Eight EMU students and two professors left at 4:30 a.m. this past Monday for New Orleans. The group plans to help with the Red Cross. Pictured left to right are Amanda Maust, Carla Simmons-Wulin, Cara Salmon, Aaron Schmucker, Monica Hensley, Sue Klassen, Hadley Jenner, Emily Dye, Don Tyson, and Kara Glick.
Eight EMU students and two professors have left on faith to help hurricane victims. "We're not sure where we're going, or exactly what we'll be doing, but it will be somewhere along the Gulf and it will have something to do with community health care and helping the hurricane victims," said Don Tyson, assistant professor at EMU, before the group's departure.

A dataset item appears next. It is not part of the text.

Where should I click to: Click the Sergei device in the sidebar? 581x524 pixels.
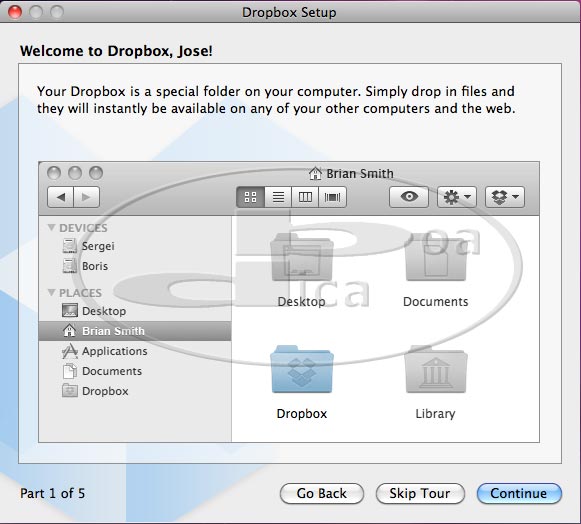coord(88,246)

When Hurricane Katrina slammed into the Gulf Coast and flooded the city of New Orleans, many EMU students asked themselves what they could do to help. For the typical college student, the answer comes down to sending money to responsible organizations and praying for the victims. But a group of about two dozen nursing students from both EMU and James Madison University has decided put their education into practice to help with the devastation. They are spending two weeks volunteering with the Red Cross in the Gulf Coast.
The group left Harrisonburg on Monday, Sept. 20, and the EMU nursing department received word that evening that the group had made it to a Red Cross Disbursement Center in Montgomery, Ala. The Red Cross is paying for all of their expenses, including transportation, lodging and additional expenses.
Presently the nursing department does not know where the group is, as communication has not been available for the group to make contact.
Donna Trimm, assistant professor in the Nursing Department at JMU, said tasks could include immunizations, wound care, health assessments and preventative care, as well as filling emotional needs of hurricane victims.
All of the students on the trip have fulfilled their non-nursing course requirements. While they will not receive college credit for their volunteer experience, they will be able to use it to expediate mastery in some of the programs EMU requires, such as crisis management, leadership skills and community nursing, according to Arlene Wiens, chair of the EMU Nursing Department.
Nursing faculty members Don Tyson and Sue Klassen are on the trip along with EMU students Emily Dye, Kara Glick, Monica Hensley, Hadley Jenner, Amanda Maust, Cara Salmon, Aaron Schmucker and Carla Simmons-Wulin.